Based on the blood pattern, for example, students can determine the velocity and distance the blood traveled, and whether the blood came from a large artery or from a slow leak, she explains. All that data can help determine how a crime was committed.

After teaching the basics, forensics teachers spend a big part of the semester creating crime scenes for students to investigate. At the Fred J. Carnage school, Christian recently set up a crime scene in which the victim was strangled. She scattered 22 pieces of evidence throughout a room and told students that all the teachers in the immediate vicinity were suspects.

Students in Christian’s class are given one week to process a crime scene and catalog evidence, and three weeks to determine what happened to the victim.
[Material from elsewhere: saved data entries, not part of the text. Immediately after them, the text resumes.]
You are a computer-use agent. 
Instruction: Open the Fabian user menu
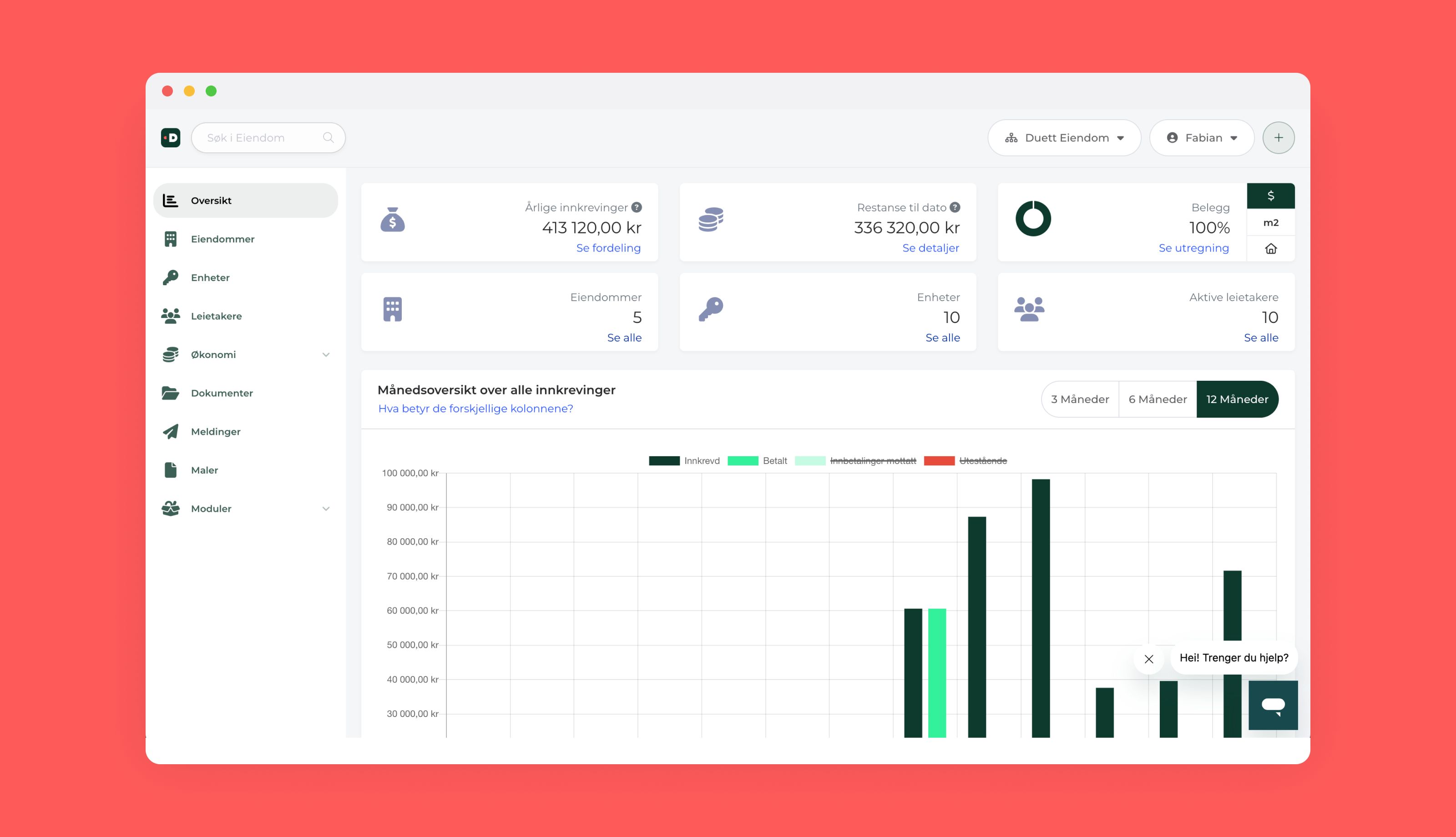pos(1201,138)
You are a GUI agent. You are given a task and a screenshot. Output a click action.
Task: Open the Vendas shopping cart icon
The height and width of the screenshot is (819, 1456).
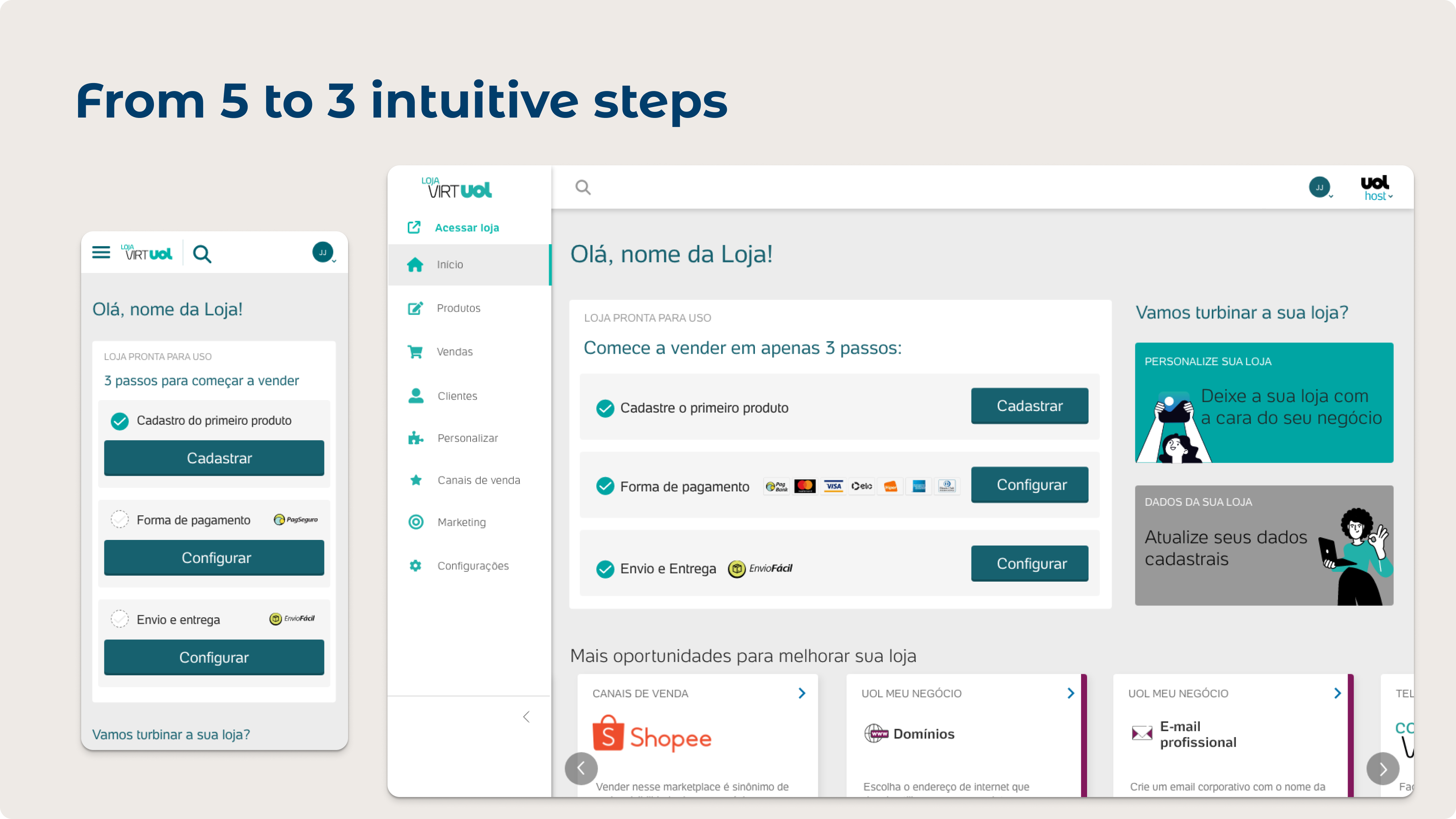coord(416,351)
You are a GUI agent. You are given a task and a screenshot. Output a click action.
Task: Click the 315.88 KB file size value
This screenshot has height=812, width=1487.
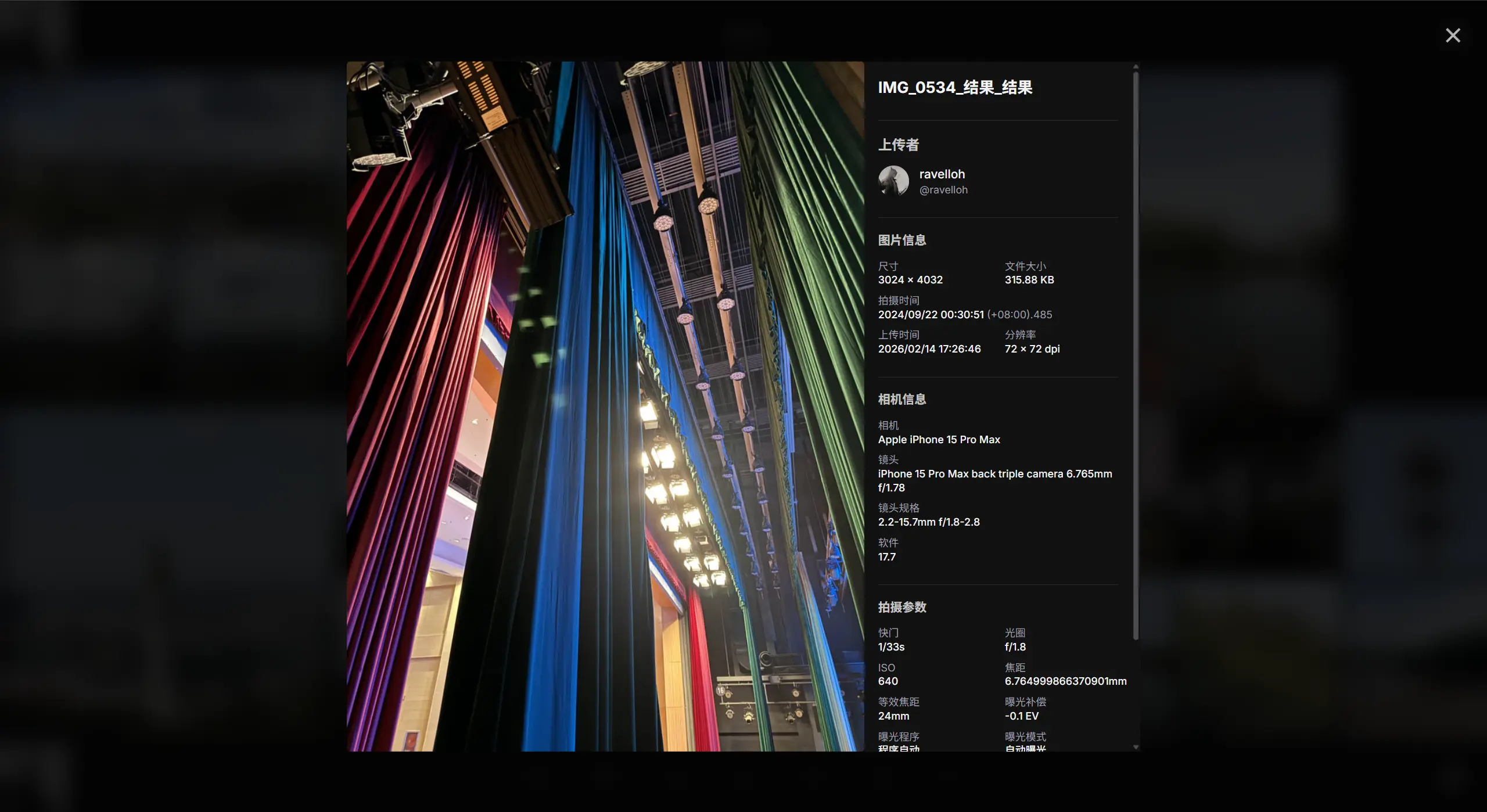point(1029,280)
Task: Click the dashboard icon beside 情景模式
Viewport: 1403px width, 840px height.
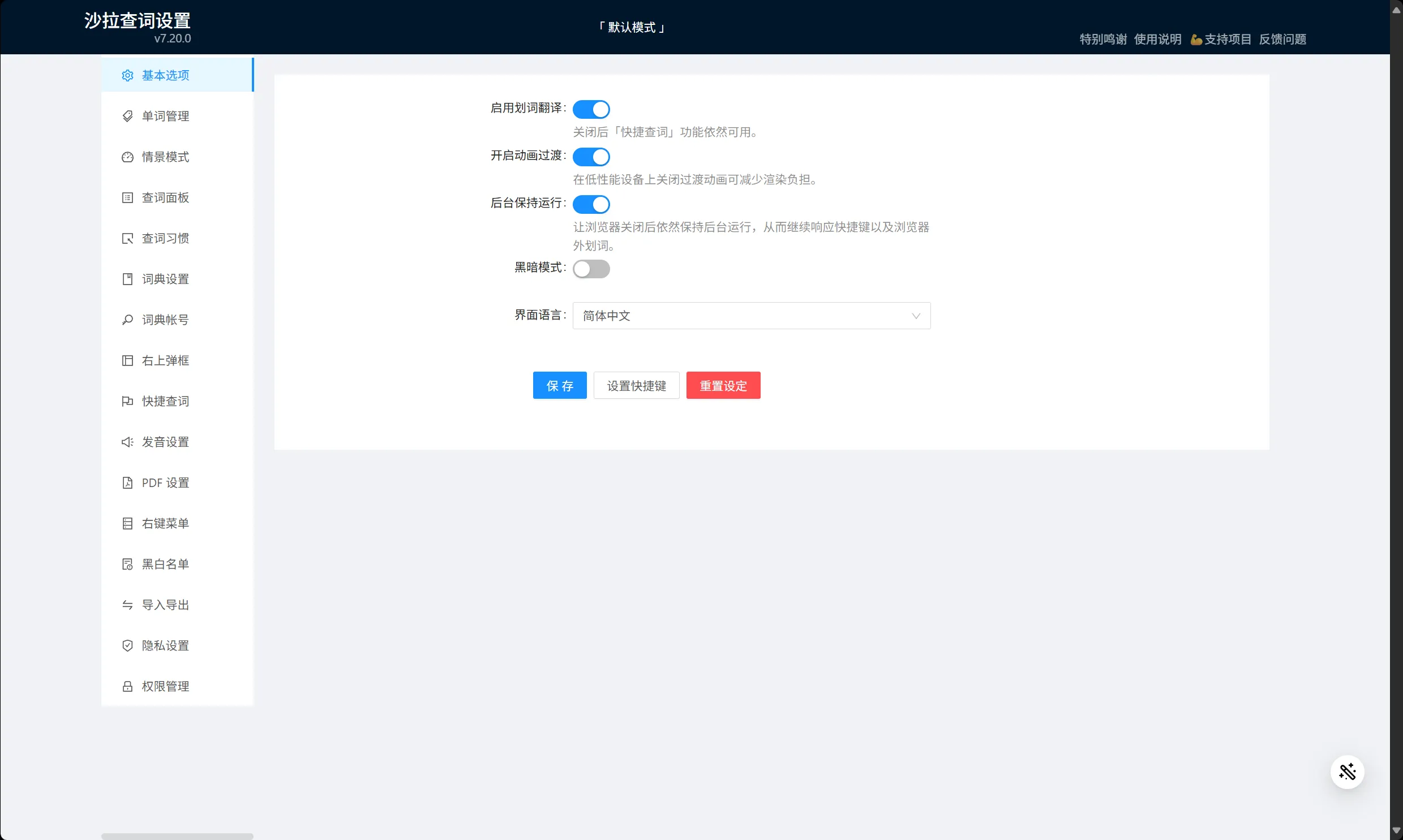Action: tap(127, 157)
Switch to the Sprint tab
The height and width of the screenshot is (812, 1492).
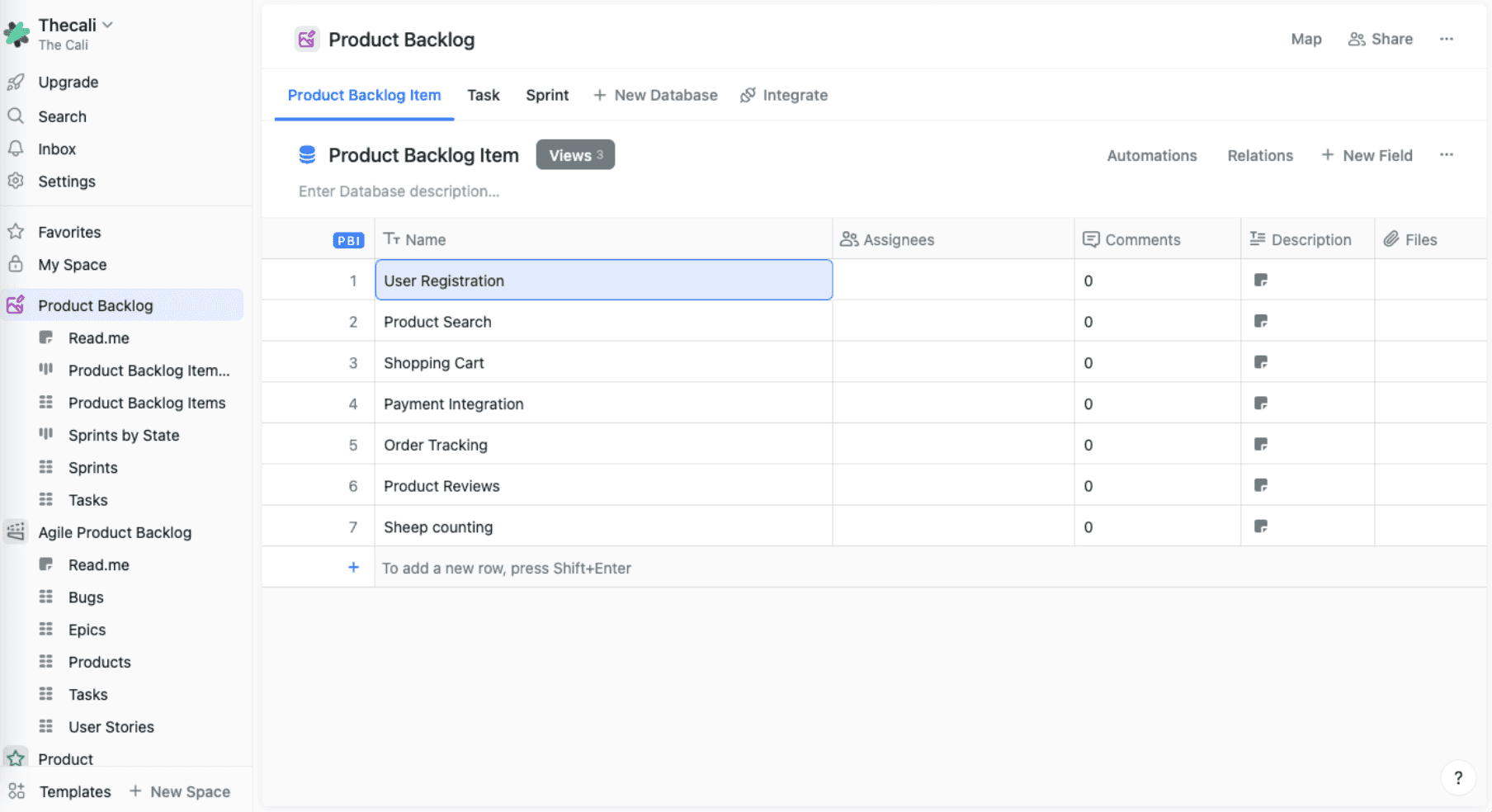pyautogui.click(x=546, y=95)
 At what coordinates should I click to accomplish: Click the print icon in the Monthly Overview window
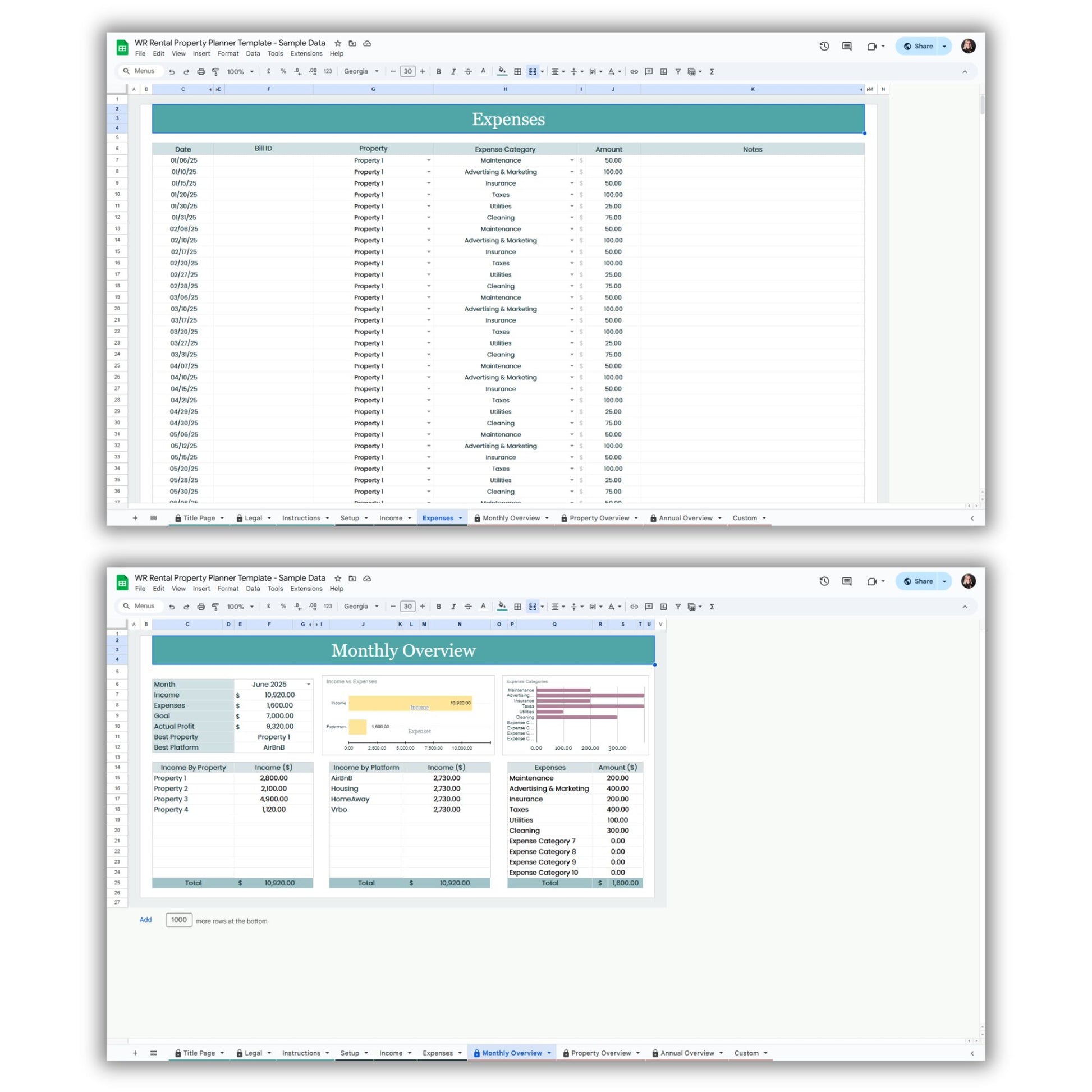tap(201, 607)
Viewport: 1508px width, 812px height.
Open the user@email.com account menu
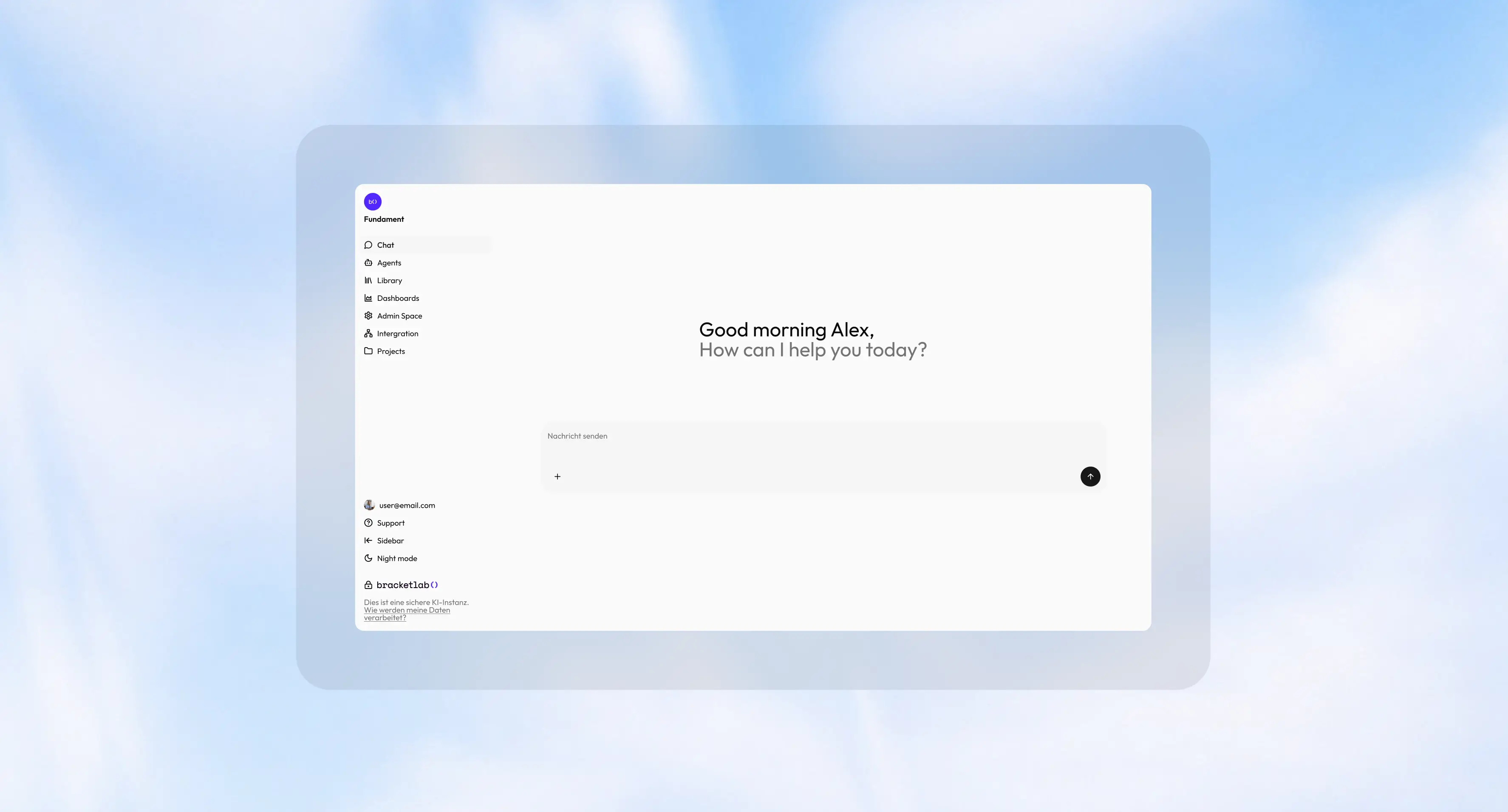(407, 505)
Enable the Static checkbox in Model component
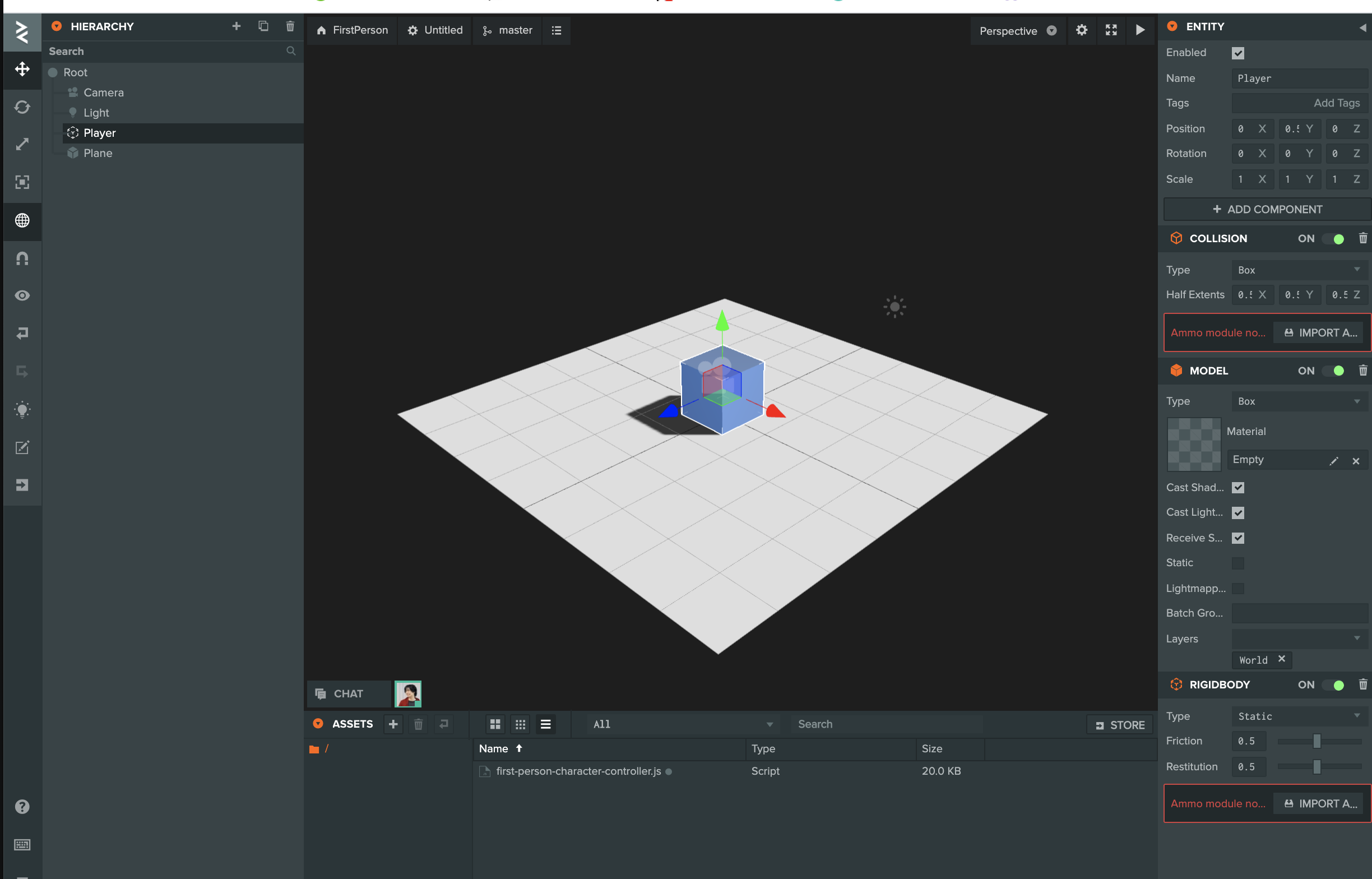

They are divided into groups of sketch artists, photographers, tape measurers, evidence markers and note takers.

The students take photos and use measuring tapes to determine the distances between the body and pieces of evidence. That’s important later when they try to reconstruct the crime. “Crime scenes don’t last forever,” Christian points out.

The students fingerprint suspects and conduct handwriting analyses. To make sure they find the right suspect, Christian usually plants evidence, such as a glove or fake poison, at the crime scene, and then she plants a second glove or more poison in the suspect’s classroom. When students zero in on a suspect, she teaches them to fill out a search warrant, then they go to the teacher’s room and make an arrest.

“I’ve prearranged certain pieces of evidence, so when students find the evidence they are looking for, they’re 99.9 percent sure it’s that person,” she says. “Then we knock on the teacher’s door and arrest the teacher.”

Counting Costs

Forensics teachers say class costs aren’t exorbitant. They use digital cameras and microscopes. Christian connects her microscopes to computers and monitors, so students can compare fingerprints and pieces of animal hair and human hair on a large screen.

Scientific supply companies sell forensics kits for school classes. These include fingerprinting kits, hair analysis labs and simulated blood typing kits, which allow students to compare fake blood samples from suspects to those found at a crime scene.

At St. Joseph’s, Nicholie uses a kit of fake bones that teaches students how to determine a person’s age and gender. Nicholie also purchased software that allows students to draw up pictures of suspects.

“You can make it work on a limited budget,” Springfield’s Kovatch says, adding, “We’ve learned to be creative.” Her school district pays for some supplies, and community members donate materials, such as dental stone, which can be used to create casts of teeth, tire prints and more.

If students are interested in crime scene investigations, schools might as well capitalize on it, adds Christian of Fred J. Carnage school. Ultimately, forensic science fosters a love of science and helps students with their critical thinking skills.

“Forensics is excellent in building their deductive reasoning,” she says. “If you teach them how to think at a higher level, they will excel in all areas.”

Wylie Wong is a veteran technology reporter and co-author of Giants: Where Have You Gone? about San Francisco Giants players of the past.

Forensics 101

Want to teach forensic science, but need to learn the subject quickly? Here are some steps that will help.

Attend workshops. The American Academy of Forensic Sciences, in conjunction with Louisiana State University and Court TV, is holding a forensic science conference for middle school and high school science teachers this November. Scientific supply companies that sell forensics materials to schools also provide training sessions.

Surf the Web. Court TV has created a forensic science Web site for teachers and students: www.courttv.com/forensics%5Fcurriculum/.

Use crime scene investigators. Have them visit the school and give a lecture. Or take a field trip to their offices.

Read textbooks. Some suggestions include: Crime Scene Investigations: Real-Life Science Labs For Grades 6-12, Pam Walker and Elaine Wood, published by Jossey-Bass; The Forensic Casebook: The Science of Crime Scene Investigation, Ngaire E. Genge, published by Ballantine Books; The Casebook of Forensic Detection: How Science Solved 100 of the World’s Most Baffling Crimes, Colin Evans, published by Wiley.